Retype the full listing without altering anything.

PROVIDED RECORDS.

--- START ---

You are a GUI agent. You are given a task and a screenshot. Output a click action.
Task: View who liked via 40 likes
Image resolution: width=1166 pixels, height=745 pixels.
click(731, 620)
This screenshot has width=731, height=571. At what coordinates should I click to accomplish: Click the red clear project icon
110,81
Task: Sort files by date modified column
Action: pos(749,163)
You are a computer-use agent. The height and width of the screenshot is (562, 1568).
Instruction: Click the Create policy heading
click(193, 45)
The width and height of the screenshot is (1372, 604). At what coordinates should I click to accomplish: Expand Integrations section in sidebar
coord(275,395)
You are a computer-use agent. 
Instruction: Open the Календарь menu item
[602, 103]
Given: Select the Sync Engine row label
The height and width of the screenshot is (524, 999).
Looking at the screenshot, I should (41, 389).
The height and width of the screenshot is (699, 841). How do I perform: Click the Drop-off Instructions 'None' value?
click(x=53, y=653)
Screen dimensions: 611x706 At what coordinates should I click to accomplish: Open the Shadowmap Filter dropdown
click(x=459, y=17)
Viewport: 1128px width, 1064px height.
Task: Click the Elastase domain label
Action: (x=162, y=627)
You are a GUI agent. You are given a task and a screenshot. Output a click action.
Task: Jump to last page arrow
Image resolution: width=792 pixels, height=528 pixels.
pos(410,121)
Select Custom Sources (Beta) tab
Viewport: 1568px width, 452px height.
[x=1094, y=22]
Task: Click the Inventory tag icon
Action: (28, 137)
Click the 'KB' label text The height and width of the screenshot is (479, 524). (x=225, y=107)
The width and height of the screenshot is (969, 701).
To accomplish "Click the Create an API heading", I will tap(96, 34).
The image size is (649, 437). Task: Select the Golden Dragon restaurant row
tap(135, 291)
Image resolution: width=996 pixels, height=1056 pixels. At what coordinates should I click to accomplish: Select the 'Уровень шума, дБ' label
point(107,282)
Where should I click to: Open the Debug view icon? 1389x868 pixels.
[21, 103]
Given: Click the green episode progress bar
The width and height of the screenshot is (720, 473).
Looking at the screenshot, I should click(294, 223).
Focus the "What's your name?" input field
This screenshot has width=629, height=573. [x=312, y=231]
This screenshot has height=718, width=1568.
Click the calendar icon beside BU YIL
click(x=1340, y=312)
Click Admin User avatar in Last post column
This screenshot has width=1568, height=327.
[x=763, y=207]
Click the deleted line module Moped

--- END ---

SOLVED PROBLEM.
You are a GUI agent. You are given a task and a screenshot. Output a click action.
Task: View who liked via 40 likes
Image resolution: width=1166 pixels, height=745 pixels.
click(731, 620)
This screenshot has width=731, height=571. At what coordinates should I click to accomplish: Click the red clear project icon
110,81
Task: Sort files by date modified column
Action: pos(749,163)
You are a computer-use agent. The height and width of the screenshot is (562, 1568).
Instruction: Click the Create policy heading
click(193, 45)
The width and height of the screenshot is (1372, 604). At what coordinates should I click to accomplish: Expand Integrations section in sidebar
coord(275,395)
You are a computer-use agent. 
Instruction: Open the Календарь menu item
[602, 103]
Given: Select the Sync Engine row label
The height and width of the screenshot is (524, 999).
Looking at the screenshot, I should (41, 389).
The height and width of the screenshot is (699, 841). How do I perform: Click the Drop-off Instructions 'None' value?
click(x=53, y=653)
Screen dimensions: 611x706 At what coordinates should I click to accomplish: Open the Shadowmap Filter dropdown
click(x=459, y=17)
Viewport: 1128px width, 1064px height.
Task: Click the Elastase domain label
Action: (x=162, y=627)
You are a GUI agent. You are given a task and a screenshot. Output a click action.
Task: Jump to last page arrow
Image resolution: width=792 pixels, height=528 pixels.
pos(410,121)
Select Custom Sources (Beta) tab
Viewport: 1568px width, 452px height.
[x=1094, y=22]
Task: Click the Inventory tag icon
Action: (28, 137)
Click the 'KB' label text The height and width of the screenshot is (479, 524). (x=225, y=107)
The width and height of the screenshot is (969, 701).
To accomplish "Click the Create an API heading", I will tap(96, 34).
The image size is (649, 437). Task: Select the Golden Dragon restaurant row
tap(135, 291)
Image resolution: width=996 pixels, height=1056 pixels. At what coordinates should I click to accomplish: Select the 'Уровень шума, дБ' label
point(107,282)
Where should I click to: Open the Debug view icon? 1389x868 pixels.
[21, 103]
Given: Click the green episode progress bar
The width and height of the screenshot is (720, 473).
Looking at the screenshot, I should click(294, 223).
Focus the "What's your name?" input field
This screenshot has width=629, height=573. [x=312, y=231]
This screenshot has height=718, width=1568.
Click the calendar icon beside BU YIL
click(x=1340, y=312)
Click Admin User avatar in Last post column
This screenshot has width=1568, height=327.
[x=763, y=207]
Click the deleted line module Moped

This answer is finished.